§ Alıştırma
Lütfen aşağıdaki ordu üzerine metinden "Ordu bir hiçten" ile başlayıp "herkesin bildiği gerçekler." ile biten bölümü hiçbir değişiklik yapmadan yeniden verin.

§ Verilen metin
Attilanın adının anılması bile, Avrupalı yöneticileri korkuya düşürüyordu. Attila demek, yarım milyon atlı demekti. Muazzam bir güç.
İyi bir ordu… Nasıldır? Silahlı insanlar kalabalığı mı? Hayır. Organize olmak zorunda. Disiplinli. İtaatkar. Tecrübeli ve gelenekli. Ruhen güçlü. İşte iyi bir ordunun ne olduğu… Bu da yeterli değil.
Silahlı insanları çabuk toplamak mümkün, fakat onlara savaşmayı öğretmek, bir nesilden fazla sürecek bir iş: İnsanların kültüründe, ülkenin ekonomisinde, nihayet halkın karakterinde olan her şeyin en iyisinin –aynadaki gibi– orduda yansıması gerekir.
Ordu bir hiçten –çıplak bir yerde– ortaya çıkmıyor. Onu uzun süre eğitiyorlar, yetiştiriyorlar, ideallerle donatıyorlar.
Titiz, fakat asil bir iş; çünkü, ordu milleti koruyor, ülkeyi koruyor. Ordusuz bir millet, kişilik sahibi değildir; o, er veya geç, başkasına hizmetçi, başkasının emirlerinin ve çıkarlarının uygulayıcısı oluyor… Mamafih, bütün bunlar, herkesin bildiği gerçekler.
Ne var ki, bazen onlar üzerinde düşünmeye değiyor. Zira, tarih ders kitaplarında yazıldığı gibi, Attilanın, Avrupa’nın arka-planındaki yarı vahşi kabileleri toplamadığına, onlar ikna ediyorlar.

§ Verilen liste
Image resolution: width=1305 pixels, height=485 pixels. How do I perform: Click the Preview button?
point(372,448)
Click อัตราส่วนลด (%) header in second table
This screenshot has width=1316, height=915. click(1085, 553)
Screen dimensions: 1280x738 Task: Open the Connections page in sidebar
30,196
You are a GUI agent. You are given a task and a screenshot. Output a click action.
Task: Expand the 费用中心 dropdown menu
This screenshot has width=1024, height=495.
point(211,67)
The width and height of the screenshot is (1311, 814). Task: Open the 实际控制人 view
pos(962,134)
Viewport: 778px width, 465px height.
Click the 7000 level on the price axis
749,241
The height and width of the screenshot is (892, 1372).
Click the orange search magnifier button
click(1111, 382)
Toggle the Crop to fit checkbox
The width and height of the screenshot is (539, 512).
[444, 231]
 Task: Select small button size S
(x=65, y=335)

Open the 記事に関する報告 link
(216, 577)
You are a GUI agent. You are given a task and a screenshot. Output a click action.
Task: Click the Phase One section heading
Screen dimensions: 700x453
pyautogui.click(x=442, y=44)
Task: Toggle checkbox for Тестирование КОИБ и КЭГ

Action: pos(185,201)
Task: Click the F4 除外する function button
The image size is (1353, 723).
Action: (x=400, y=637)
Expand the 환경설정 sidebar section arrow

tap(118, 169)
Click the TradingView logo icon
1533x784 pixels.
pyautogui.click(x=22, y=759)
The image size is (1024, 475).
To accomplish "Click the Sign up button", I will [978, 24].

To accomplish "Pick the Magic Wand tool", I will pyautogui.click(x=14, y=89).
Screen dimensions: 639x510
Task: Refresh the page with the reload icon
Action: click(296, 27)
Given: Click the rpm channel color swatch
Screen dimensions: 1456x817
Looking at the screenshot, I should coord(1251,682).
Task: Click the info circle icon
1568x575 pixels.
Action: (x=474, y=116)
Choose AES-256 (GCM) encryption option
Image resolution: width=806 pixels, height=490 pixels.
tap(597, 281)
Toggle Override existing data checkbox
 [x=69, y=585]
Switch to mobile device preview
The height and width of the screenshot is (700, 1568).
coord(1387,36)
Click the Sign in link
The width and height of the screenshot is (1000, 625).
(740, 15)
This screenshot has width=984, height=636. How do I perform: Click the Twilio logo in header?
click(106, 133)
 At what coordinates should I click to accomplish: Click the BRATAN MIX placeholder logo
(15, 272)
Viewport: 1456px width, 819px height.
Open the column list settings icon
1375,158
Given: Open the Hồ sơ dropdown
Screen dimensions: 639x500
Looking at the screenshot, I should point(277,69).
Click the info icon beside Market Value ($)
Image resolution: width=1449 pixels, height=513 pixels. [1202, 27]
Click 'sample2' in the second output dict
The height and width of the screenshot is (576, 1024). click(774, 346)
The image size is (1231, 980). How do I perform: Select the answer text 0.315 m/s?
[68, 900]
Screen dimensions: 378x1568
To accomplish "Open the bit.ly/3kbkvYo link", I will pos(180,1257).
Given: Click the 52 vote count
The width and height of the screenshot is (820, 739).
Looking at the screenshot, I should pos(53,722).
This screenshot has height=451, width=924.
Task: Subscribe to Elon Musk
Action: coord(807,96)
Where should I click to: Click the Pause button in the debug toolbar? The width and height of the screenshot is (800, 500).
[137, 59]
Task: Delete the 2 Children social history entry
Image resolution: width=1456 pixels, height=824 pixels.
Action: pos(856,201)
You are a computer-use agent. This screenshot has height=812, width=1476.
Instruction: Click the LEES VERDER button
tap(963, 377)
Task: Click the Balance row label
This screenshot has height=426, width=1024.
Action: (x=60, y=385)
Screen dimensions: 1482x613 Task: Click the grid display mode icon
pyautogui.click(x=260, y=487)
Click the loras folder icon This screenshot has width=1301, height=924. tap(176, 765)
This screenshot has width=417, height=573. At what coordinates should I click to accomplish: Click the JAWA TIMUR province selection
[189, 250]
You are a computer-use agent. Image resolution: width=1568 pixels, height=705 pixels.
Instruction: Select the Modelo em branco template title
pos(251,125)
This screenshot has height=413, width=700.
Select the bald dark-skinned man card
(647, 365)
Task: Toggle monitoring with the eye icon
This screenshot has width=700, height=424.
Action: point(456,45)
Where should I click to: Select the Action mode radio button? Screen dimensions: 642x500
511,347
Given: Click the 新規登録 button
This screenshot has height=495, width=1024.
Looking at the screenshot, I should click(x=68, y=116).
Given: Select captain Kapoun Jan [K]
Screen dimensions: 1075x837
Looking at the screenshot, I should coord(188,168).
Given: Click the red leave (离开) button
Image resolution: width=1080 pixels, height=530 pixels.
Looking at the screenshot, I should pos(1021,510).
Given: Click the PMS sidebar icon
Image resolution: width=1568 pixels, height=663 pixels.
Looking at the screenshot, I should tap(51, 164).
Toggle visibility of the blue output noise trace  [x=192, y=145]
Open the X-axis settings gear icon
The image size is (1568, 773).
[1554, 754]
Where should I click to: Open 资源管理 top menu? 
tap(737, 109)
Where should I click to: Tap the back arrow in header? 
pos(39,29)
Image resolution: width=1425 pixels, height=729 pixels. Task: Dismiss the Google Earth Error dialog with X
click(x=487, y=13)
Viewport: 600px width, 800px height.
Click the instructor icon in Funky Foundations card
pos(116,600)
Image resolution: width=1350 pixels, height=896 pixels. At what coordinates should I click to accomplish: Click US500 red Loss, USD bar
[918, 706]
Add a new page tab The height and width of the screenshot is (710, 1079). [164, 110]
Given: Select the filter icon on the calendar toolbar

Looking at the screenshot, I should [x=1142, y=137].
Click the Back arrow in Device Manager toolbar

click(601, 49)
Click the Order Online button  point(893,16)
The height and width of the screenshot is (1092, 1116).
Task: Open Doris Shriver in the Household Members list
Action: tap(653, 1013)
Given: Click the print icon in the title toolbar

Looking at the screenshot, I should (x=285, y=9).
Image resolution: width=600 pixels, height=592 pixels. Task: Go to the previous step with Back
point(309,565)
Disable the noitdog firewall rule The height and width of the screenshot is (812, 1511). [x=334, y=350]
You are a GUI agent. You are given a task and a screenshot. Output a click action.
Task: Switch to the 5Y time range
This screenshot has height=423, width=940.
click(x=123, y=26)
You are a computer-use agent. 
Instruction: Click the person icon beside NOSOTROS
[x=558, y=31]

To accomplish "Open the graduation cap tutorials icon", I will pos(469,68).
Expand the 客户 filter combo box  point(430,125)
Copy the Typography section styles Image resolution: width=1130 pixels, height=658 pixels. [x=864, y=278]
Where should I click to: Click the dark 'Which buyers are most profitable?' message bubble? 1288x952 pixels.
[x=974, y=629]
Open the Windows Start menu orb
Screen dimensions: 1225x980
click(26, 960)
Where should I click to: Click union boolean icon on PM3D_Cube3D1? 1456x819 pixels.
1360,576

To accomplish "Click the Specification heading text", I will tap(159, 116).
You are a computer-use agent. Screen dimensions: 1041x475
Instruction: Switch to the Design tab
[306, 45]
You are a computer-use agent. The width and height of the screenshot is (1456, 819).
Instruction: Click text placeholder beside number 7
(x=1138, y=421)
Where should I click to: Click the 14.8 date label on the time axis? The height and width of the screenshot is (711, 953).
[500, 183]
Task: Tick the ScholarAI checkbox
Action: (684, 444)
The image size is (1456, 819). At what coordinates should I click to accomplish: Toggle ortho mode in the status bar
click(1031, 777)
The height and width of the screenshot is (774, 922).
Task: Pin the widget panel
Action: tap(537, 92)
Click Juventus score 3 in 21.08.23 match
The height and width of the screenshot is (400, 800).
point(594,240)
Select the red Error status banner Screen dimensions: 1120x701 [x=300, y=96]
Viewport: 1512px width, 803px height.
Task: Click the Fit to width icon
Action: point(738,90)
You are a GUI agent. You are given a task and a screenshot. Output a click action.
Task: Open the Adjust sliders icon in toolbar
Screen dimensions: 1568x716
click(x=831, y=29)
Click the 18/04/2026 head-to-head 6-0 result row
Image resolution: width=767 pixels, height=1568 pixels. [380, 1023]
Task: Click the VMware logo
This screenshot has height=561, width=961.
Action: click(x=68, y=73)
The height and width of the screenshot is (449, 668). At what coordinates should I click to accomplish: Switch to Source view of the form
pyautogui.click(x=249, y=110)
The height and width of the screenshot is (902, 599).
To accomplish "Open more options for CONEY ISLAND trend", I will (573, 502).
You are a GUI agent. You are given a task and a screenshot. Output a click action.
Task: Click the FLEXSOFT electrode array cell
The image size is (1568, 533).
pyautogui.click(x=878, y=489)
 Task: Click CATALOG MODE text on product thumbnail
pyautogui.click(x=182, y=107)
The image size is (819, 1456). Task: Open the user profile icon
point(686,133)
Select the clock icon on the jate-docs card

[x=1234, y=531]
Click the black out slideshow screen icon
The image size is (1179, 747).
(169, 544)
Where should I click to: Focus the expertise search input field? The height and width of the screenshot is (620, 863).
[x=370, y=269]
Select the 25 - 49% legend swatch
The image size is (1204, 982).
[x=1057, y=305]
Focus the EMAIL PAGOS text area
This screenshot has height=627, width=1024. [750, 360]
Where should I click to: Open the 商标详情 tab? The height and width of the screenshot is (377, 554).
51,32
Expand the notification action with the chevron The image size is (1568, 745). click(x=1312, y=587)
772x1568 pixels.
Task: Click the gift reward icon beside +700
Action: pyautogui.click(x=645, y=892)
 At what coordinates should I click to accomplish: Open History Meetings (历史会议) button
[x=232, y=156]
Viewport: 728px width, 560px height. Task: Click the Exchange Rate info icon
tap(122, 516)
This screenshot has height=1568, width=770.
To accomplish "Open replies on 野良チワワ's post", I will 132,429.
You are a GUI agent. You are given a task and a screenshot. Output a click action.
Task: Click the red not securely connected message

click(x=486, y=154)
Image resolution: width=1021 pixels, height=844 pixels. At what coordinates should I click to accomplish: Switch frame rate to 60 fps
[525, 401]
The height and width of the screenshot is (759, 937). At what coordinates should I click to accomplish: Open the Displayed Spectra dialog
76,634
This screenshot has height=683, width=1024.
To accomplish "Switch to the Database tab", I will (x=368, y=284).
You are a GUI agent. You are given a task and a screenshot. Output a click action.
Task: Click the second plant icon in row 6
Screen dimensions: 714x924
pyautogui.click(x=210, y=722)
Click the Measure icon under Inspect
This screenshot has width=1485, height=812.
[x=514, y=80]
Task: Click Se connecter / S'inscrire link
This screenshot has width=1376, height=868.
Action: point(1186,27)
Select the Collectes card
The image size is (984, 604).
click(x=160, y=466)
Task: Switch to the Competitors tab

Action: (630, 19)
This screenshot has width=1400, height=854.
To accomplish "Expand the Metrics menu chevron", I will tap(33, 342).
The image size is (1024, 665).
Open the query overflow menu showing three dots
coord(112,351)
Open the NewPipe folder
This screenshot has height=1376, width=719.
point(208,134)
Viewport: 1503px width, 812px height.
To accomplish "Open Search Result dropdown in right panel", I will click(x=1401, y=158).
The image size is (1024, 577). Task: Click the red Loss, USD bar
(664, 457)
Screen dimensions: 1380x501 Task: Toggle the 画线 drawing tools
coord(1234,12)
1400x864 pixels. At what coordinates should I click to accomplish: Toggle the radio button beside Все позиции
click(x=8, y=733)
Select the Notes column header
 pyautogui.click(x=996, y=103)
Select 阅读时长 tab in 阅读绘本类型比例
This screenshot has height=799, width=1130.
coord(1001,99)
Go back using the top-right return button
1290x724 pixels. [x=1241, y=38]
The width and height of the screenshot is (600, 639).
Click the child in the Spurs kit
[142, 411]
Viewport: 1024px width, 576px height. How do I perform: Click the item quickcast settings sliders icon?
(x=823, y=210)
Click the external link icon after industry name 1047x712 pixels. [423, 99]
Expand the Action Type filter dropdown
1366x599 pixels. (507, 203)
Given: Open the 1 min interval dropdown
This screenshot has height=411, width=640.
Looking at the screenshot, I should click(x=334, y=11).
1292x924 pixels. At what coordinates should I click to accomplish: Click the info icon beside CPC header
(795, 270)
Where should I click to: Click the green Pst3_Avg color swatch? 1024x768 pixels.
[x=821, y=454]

§ Çözülmüş alıştırma
Ordu bir hiçten –çıplak bir yerde– ortaya çıkmıyor. Onu uzun süre eğitiyorlar, yetiştiriyorlar, ideallerle donatıyorlar.
Titiz, fakat asil bir iş; çünkü, ordu milleti koruyor, ülkeyi koruyor. Ordusuz bir millet, kişilik sahibi değildir; o, er veya geç, başkasına hizmetçi, başkasının emirlerinin ve çıkarlarının uygulayıcısı oluyor… Mamafih, bütün bunlar, herkesin bildiği gerçekler.